[Stored records]
┌──
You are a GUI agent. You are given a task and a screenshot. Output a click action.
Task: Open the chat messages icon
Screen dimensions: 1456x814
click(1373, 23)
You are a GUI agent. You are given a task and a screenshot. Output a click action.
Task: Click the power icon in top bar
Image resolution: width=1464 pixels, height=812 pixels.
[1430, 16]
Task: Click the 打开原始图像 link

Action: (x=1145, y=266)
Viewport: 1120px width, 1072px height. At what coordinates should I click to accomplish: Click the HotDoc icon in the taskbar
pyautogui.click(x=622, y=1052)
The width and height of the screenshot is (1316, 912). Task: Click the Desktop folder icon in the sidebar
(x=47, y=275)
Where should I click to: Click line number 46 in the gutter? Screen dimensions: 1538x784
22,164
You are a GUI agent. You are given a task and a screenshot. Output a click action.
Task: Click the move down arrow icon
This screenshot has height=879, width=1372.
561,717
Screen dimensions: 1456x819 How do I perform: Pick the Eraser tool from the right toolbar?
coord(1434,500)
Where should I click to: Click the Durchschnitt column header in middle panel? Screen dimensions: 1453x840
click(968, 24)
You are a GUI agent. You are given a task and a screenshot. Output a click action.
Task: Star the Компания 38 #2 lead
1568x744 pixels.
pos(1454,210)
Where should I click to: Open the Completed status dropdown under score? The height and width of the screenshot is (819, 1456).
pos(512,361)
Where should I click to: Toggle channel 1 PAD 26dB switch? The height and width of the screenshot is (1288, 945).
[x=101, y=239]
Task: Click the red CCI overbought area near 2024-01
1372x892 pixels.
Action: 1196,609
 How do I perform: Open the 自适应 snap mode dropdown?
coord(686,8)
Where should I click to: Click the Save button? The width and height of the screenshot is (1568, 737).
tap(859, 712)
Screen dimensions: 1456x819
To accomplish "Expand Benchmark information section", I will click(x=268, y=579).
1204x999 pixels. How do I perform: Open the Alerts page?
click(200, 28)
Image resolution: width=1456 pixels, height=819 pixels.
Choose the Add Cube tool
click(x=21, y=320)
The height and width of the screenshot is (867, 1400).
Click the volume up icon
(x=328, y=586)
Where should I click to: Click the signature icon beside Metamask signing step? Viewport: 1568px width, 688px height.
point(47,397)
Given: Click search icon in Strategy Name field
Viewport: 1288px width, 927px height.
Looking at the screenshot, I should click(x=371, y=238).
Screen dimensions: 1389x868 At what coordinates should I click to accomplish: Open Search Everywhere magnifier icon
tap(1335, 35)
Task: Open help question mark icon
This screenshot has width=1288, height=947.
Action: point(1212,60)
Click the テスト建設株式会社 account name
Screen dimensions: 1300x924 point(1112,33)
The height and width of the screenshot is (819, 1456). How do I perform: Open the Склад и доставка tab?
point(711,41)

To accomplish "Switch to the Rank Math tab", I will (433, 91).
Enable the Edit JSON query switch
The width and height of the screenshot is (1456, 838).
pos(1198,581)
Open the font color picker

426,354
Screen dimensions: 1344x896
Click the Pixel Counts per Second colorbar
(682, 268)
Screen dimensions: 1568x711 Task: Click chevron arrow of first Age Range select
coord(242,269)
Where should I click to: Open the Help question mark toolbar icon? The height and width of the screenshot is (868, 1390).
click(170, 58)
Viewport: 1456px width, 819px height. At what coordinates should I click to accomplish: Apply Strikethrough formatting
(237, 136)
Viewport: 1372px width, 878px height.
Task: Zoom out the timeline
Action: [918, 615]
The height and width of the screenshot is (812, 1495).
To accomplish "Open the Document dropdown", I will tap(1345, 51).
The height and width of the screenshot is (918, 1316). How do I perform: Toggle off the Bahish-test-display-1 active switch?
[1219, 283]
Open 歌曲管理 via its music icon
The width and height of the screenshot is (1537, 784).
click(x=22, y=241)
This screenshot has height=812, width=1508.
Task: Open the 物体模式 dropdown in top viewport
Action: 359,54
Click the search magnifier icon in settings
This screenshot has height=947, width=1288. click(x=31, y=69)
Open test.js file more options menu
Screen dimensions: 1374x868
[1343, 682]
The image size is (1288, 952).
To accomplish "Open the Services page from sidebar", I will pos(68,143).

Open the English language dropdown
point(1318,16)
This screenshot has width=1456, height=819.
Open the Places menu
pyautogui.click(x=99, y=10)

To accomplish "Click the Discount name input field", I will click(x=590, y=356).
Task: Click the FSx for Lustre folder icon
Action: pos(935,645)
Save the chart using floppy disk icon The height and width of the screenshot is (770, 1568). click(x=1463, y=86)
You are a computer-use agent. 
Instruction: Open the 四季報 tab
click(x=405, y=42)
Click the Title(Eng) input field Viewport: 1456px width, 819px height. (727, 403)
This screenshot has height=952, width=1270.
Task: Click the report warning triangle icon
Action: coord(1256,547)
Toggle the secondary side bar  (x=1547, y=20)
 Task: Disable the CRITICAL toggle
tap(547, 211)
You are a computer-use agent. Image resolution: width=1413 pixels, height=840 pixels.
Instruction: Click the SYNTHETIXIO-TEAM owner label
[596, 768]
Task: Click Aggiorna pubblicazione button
└──
Please return all of the entries shown above, exactly as they stand.

- Response:
You are a GUI agent. You are given a task and a screenshot. Output a click action.
Task: Open the chat messages icon
Screen dimensions: 1456x814
click(1373, 23)
You are a GUI agent. You are given a task and a screenshot. Output a click action.
Task: Click the power icon in top bar
Image resolution: width=1464 pixels, height=812 pixels.
[1430, 16]
Task: Click the 打开原始图像 link

Action: (x=1145, y=266)
Viewport: 1120px width, 1072px height. At what coordinates should I click to accomplish: Click the HotDoc icon in the taskbar
pyautogui.click(x=622, y=1052)
The width and height of the screenshot is (1316, 912). Task: Click the Desktop folder icon in the sidebar
(x=47, y=275)
Where should I click to: Click line number 46 in the gutter? Screen dimensions: 1538x784
22,164
You are a GUI agent. You are given a task and a screenshot. Output a click action.
Task: Click the move down arrow icon
This screenshot has height=879, width=1372.
561,717
Screen dimensions: 1456x819 How do I perform: Pick the Eraser tool from the right toolbar?
coord(1434,500)
Where should I click to: Click the Durchschnitt column header in middle panel? Screen dimensions: 1453x840
click(968, 24)
You are a GUI agent. You are given a task and a screenshot. Output a click action.
Task: Star the Компания 38 #2 lead
1568x744 pixels.
pos(1454,210)
Where should I click to: Open the Completed status dropdown under score? The height and width of the screenshot is (819, 1456).
pos(512,361)
Where should I click to: Toggle channel 1 PAD 26dB switch? The height and width of the screenshot is (1288, 945).
[x=101, y=239]
Task: Click the red CCI overbought area near 2024-01
1372x892 pixels.
Action: 1196,609
 How do I perform: Open the 自适应 snap mode dropdown?
coord(686,8)
Where should I click to: Click the Save button? The width and height of the screenshot is (1568, 737).
tap(859, 712)
Screen dimensions: 1456x819
To accomplish "Expand Benchmark information section", I will click(x=268, y=579).
1204x999 pixels. How do I perform: Open the Alerts page?
click(200, 28)
Image resolution: width=1456 pixels, height=819 pixels.
Choose the Add Cube tool
click(x=21, y=320)
The height and width of the screenshot is (867, 1400).
Click the volume up icon
(x=328, y=586)
Where should I click to: Click the signature icon beside Metamask signing step? Viewport: 1568px width, 688px height.
point(47,397)
Given: Click search icon in Strategy Name field
Viewport: 1288px width, 927px height.
Looking at the screenshot, I should click(x=371, y=238).
Screen dimensions: 1389x868 At what coordinates should I click to accomplish: Open Search Everywhere magnifier icon
tap(1335, 35)
Task: Open help question mark icon
This screenshot has width=1288, height=947.
Action: point(1212,60)
Click the テスト建設株式会社 account name
Screen dimensions: 1300x924 point(1112,33)
The height and width of the screenshot is (819, 1456). How do I perform: Open the Склад и доставка tab?
point(711,41)

To accomplish "Switch to the Rank Math tab", I will (433, 91).
Enable the Edit JSON query switch
The width and height of the screenshot is (1456, 838).
pos(1198,581)
Open the font color picker

426,354
Screen dimensions: 1344x896
Click the Pixel Counts per Second colorbar
(682, 268)
Screen dimensions: 1568x711 Task: Click chevron arrow of first Age Range select
coord(242,269)
Where should I click to: Open the Help question mark toolbar icon? The height and width of the screenshot is (868, 1390).
click(170, 58)
Viewport: 1456px width, 819px height. At what coordinates should I click to accomplish: Apply Strikethrough formatting
(237, 136)
Viewport: 1372px width, 878px height.
Task: Zoom out the timeline
Action: [918, 615]
The height and width of the screenshot is (812, 1495).
To accomplish "Open the Document dropdown", I will tap(1345, 51).
The height and width of the screenshot is (918, 1316). How do I perform: Toggle off the Bahish-test-display-1 active switch?
[1219, 283]
Open 歌曲管理 via its music icon
The width and height of the screenshot is (1537, 784).
click(x=22, y=241)
This screenshot has height=812, width=1508.
Task: Open the 物体模式 dropdown in top viewport
Action: 359,54
Click the search magnifier icon in settings
This screenshot has height=947, width=1288. click(x=31, y=69)
Open test.js file more options menu
Screen dimensions: 1374x868
[1343, 682]
The image size is (1288, 952).
To accomplish "Open the Services page from sidebar", I will pos(68,143).

Open the English language dropdown
point(1318,16)
This screenshot has width=1456, height=819.
Open the Places menu
pyautogui.click(x=99, y=10)

To accomplish "Click the Discount name input field", I will click(x=590, y=356).
Task: Click the FSx for Lustre folder icon
Action: pos(935,645)
Save the chart using floppy disk icon The height and width of the screenshot is (770, 1568). click(x=1463, y=86)
You are a computer-use agent. 
Instruction: Open the 四季報 tab
click(x=405, y=42)
Click the Title(Eng) input field Viewport: 1456px width, 819px height. (727, 403)
This screenshot has height=952, width=1270.
Task: Click the report warning triangle icon
Action: coord(1256,547)
Toggle the secondary side bar  (x=1547, y=20)
 Task: Disable the CRITICAL toggle
tap(547, 211)
You are a computer-use agent. Image resolution: width=1413 pixels, height=840 pixels.
Instruction: Click the SYNTHETIXIO-TEAM owner label
[596, 768]
Task: Click Aggiorna pubblicazione button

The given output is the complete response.